** Exercise description **
In the entries below, every line with the string "Task" is to be reported.

** Records supplied **

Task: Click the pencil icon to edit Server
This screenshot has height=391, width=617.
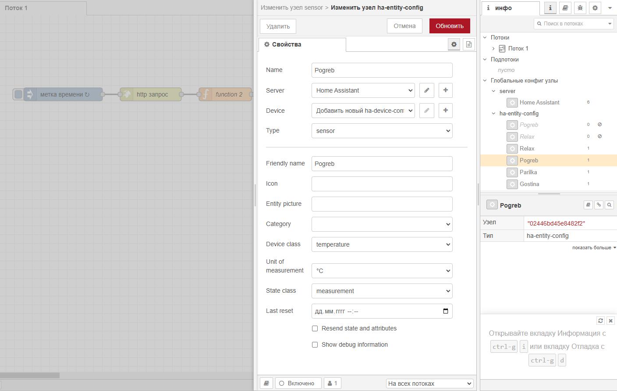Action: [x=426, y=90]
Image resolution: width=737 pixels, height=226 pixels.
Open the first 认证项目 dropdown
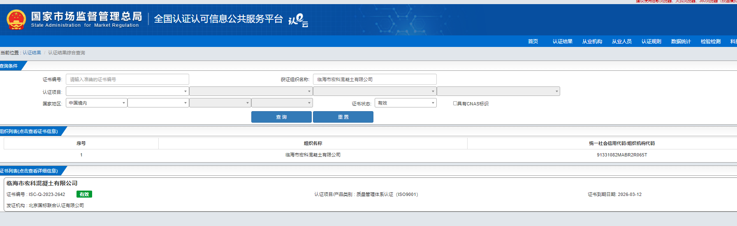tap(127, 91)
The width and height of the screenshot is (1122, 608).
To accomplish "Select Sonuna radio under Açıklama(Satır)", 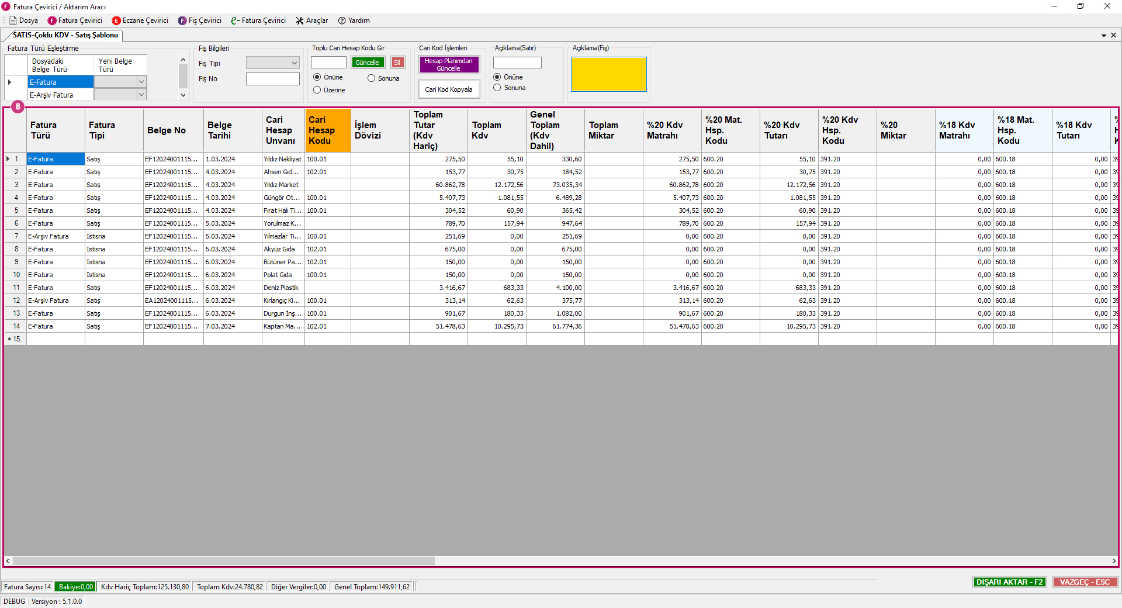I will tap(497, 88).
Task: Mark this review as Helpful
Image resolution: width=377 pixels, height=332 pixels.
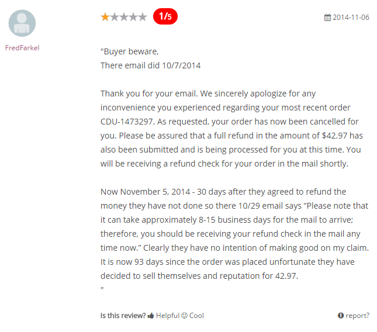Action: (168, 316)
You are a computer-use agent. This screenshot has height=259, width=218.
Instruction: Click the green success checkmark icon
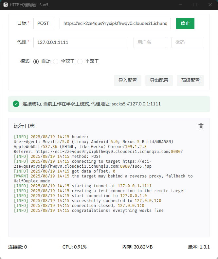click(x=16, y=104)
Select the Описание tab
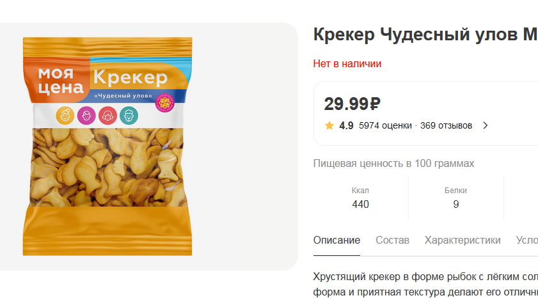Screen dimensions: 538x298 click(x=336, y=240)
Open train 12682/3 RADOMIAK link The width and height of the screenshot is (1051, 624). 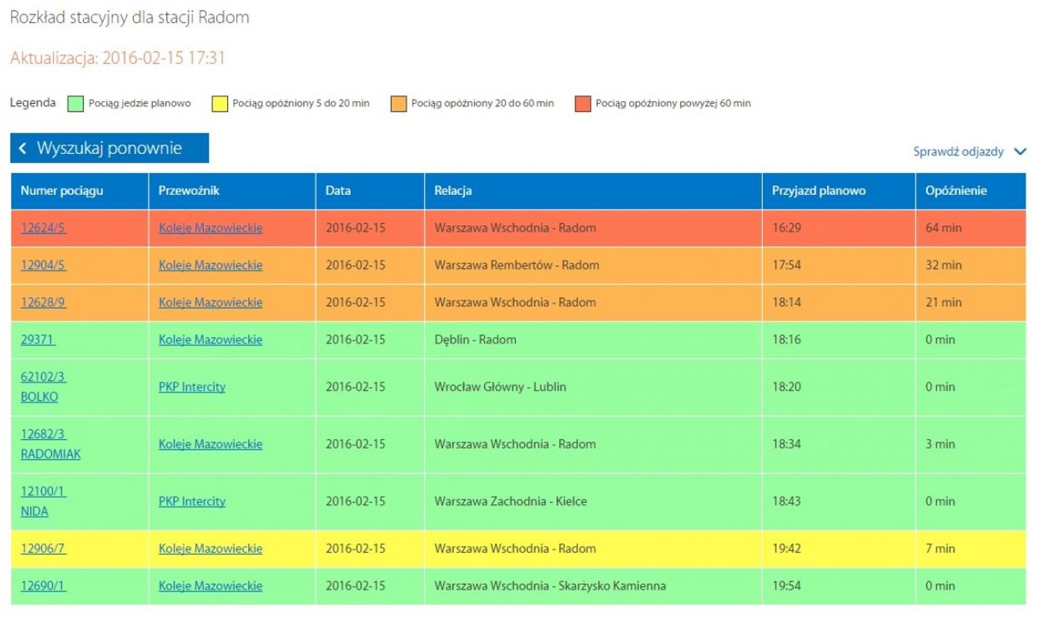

** Written answer **
Task: Click the pencil icon to edit Server
Task: Mark this review as Helpful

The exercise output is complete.